Crude oil prices increased in first-half 2022 and declined in second-half 2022

(EIA) - In the final trading day of 2022, the spot price of Brent crude oil, a global benchmark priced in Northwest Europe, closed at $85 per barrel (b), $7 higher than the price on January 3, 2022 ($78/b). The Brent price rose significantly in the first half of 2022 but generally declined in the second half of the year. The spot price for West Texas Intermediate (WTI), a benchmark price for U.S. crude oil, followed a similar pattern, finishing the 2022 trading year $4/b higher than on January 3. The Brent crude oil spot price averaged $100/b in 2022, and the WTI spot price averaged $95/b.

In the first half of 2022, geopolitical tension with Russia, culminating with Russia’s full-scale invasion of Ukraine on February 24, contributed to crude oil price increases. On March 8, 2022, the combination of Russia’s invasion of Ukraine with low global crude oil inventories lifted the 2022 crude oil price to the highest inflation-adjusted price since 2014.

The WTI price followed a similar path as the Brent crude oil price in 2022, averaging $5/b less than the Brent crude oil price, compared with $3/b less in 2021. The Brent-WTI crude oil spread (the difference between the two prices) increased in 2022 relative to 2021 because European countries needed to replace crude oil supplies they were importing from Russia with crude oil from another source.
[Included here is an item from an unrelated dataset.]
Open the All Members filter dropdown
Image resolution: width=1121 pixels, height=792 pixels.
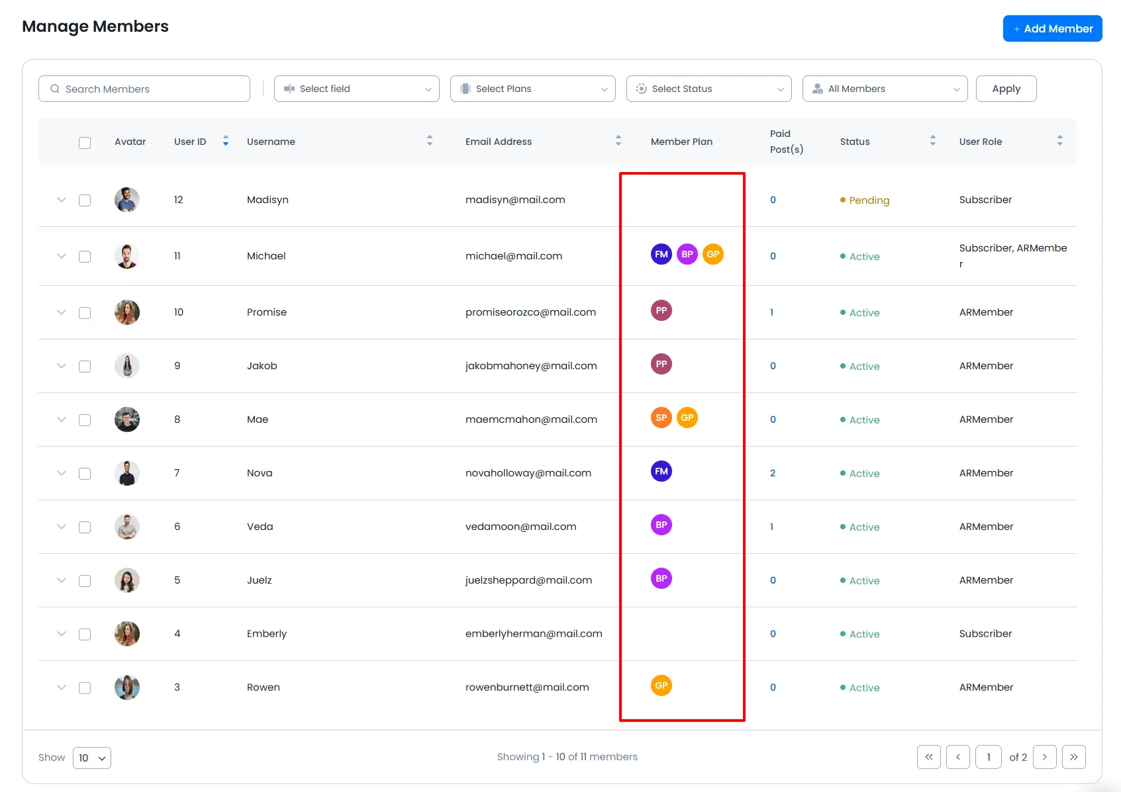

European markets were also affected by a strong U.S. dollar that made imported crude oil more expensive.

Crude oil prices increased in the first half of the year because of supply concerns. Russia’s full-scale invasion of Ukraine came during eight consecutive quarters (from the third quarter of 2020 to the second quarter of 2022) of global crude oil inventory decreases. The lower inventory was the result of withdrawals from storage to meet the demand that resulted from rising economic activity after pandemic-related restrictions eased.

From June 8 through the remainder of 2022, crude oil prices generally decreased as concerns about a possible economic recession reduced demand. High petroleum prices were one cause of persistent broad-based inflation in 2022 that affected consumer budgets and gasoline demand. High crude oil prices led to lower U.S. gasoline demand as gasoline prices rose. Meanwhile, severe COVID-19 containment measures in China contributed to lower global petroleum demand. On December 8, the price of Brent crude oil reached the lowest 2022 price, at $75/b.

Crude oil supply also increased in the second half of the year from U.S. and international Strategic Petroleum Reserve release programs, which increased the global supply of crude oil.